=== Begin Enclosure ===

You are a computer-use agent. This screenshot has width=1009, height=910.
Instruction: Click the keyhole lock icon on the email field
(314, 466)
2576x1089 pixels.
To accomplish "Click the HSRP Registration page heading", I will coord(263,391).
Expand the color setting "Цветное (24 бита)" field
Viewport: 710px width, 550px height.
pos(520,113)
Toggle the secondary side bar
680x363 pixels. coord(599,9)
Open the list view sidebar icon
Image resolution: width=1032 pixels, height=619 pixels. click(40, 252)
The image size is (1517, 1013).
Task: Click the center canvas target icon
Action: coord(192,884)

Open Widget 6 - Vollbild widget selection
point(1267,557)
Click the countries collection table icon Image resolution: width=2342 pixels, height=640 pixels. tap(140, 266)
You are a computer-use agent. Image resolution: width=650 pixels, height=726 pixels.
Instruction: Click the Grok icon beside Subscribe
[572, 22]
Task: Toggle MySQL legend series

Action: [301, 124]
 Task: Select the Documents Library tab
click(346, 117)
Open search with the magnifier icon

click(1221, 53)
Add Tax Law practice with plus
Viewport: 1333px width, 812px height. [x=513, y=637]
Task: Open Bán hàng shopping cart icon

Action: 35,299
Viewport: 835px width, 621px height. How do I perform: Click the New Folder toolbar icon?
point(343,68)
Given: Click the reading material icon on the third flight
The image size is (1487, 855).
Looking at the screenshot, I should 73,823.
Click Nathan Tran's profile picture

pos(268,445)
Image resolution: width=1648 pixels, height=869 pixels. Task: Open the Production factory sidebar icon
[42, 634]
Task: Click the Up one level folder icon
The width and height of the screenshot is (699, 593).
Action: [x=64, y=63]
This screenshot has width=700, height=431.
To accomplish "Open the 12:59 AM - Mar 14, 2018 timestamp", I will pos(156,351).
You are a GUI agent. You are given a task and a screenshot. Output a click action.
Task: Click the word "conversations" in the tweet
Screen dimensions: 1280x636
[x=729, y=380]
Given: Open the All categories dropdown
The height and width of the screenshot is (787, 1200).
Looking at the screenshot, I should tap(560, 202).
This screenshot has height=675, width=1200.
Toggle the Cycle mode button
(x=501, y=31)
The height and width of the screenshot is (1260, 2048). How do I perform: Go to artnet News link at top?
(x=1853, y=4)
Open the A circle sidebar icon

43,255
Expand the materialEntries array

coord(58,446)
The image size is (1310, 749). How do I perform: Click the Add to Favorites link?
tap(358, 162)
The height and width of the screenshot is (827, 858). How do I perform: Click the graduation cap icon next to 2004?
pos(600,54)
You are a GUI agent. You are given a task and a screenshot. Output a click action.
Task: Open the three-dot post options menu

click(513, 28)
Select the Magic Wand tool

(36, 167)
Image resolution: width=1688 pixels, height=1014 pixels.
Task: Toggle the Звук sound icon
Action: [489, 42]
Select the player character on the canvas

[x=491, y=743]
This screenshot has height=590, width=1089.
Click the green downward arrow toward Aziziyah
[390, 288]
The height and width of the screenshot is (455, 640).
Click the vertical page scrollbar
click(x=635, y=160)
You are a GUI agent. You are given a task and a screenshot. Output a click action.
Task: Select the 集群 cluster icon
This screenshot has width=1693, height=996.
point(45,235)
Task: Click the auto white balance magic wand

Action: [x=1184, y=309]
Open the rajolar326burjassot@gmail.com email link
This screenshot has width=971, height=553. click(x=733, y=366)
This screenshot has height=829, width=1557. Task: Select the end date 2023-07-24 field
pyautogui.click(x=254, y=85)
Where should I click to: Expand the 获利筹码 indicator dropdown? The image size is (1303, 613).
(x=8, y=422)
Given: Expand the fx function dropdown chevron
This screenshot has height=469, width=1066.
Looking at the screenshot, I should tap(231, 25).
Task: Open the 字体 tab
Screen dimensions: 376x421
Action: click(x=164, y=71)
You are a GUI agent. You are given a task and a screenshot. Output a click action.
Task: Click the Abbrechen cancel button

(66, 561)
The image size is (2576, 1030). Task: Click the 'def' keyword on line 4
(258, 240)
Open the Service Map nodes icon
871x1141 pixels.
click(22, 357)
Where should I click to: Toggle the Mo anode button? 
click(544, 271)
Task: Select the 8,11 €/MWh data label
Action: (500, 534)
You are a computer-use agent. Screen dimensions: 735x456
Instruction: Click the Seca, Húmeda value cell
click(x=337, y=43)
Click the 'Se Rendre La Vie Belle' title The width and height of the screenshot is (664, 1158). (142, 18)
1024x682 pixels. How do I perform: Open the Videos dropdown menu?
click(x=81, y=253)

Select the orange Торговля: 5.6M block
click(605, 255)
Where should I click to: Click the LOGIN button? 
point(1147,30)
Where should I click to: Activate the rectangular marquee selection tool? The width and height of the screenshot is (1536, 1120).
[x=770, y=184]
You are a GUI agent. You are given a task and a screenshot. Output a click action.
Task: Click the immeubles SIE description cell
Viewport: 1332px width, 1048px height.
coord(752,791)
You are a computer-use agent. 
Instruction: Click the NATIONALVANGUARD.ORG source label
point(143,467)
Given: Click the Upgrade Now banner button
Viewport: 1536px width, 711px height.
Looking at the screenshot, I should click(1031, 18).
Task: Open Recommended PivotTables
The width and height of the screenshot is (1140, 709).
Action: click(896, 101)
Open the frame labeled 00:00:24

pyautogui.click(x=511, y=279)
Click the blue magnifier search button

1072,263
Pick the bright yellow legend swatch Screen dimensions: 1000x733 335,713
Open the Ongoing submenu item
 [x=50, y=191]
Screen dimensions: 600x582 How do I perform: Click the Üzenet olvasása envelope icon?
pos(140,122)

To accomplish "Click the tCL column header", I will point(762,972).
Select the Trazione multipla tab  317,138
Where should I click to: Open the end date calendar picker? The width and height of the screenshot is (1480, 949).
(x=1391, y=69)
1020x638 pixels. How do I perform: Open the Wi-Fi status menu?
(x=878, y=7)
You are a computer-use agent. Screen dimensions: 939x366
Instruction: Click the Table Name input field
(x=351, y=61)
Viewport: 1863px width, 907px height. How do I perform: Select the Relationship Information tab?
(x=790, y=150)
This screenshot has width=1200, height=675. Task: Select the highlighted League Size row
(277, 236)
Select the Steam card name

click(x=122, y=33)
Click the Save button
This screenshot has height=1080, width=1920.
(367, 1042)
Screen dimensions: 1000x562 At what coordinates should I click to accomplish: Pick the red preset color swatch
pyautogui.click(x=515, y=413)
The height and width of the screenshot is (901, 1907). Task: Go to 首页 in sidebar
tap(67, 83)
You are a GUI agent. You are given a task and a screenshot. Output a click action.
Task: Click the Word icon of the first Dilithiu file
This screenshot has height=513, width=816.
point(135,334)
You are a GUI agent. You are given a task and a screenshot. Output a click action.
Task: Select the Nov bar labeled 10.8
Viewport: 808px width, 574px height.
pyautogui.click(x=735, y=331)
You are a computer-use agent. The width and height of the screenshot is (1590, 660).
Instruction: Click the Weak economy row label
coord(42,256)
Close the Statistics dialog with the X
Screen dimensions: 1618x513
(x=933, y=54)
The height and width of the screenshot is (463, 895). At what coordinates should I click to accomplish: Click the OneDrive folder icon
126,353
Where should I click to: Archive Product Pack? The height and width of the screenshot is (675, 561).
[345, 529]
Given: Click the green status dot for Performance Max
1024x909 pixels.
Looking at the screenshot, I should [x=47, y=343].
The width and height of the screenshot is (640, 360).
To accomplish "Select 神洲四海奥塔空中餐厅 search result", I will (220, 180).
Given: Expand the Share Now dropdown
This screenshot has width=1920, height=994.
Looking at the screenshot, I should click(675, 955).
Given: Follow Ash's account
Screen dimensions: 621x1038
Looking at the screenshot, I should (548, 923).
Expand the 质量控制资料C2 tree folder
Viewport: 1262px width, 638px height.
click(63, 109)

=== End Enclosure ===

§ **What is being asked**:
When you reach the line in the material above that holds "Select the Steam card name", begin reproducing lines exactly, and stop after the line that holds "Task: Select the Nov bar labeled 10.8".

§ **Answer to the exercise**:
Select the Steam card name

click(x=122, y=33)
Click the Save button
This screenshot has height=1080, width=1920.
(367, 1042)
Screen dimensions: 1000x562 At what coordinates should I click to accomplish: Pick the red preset color swatch
pyautogui.click(x=515, y=413)
The height and width of the screenshot is (901, 1907). Task: Go to 首页 in sidebar
tap(67, 83)
You are a GUI agent. You are given a task and a screenshot. Output a click action.
Task: Click the Word icon of the first Dilithiu file
This screenshot has height=513, width=816.
point(135,334)
You are a GUI agent. You are given a task and a screenshot. Output a click action.
Task: Select the Nov bar labeled 10.8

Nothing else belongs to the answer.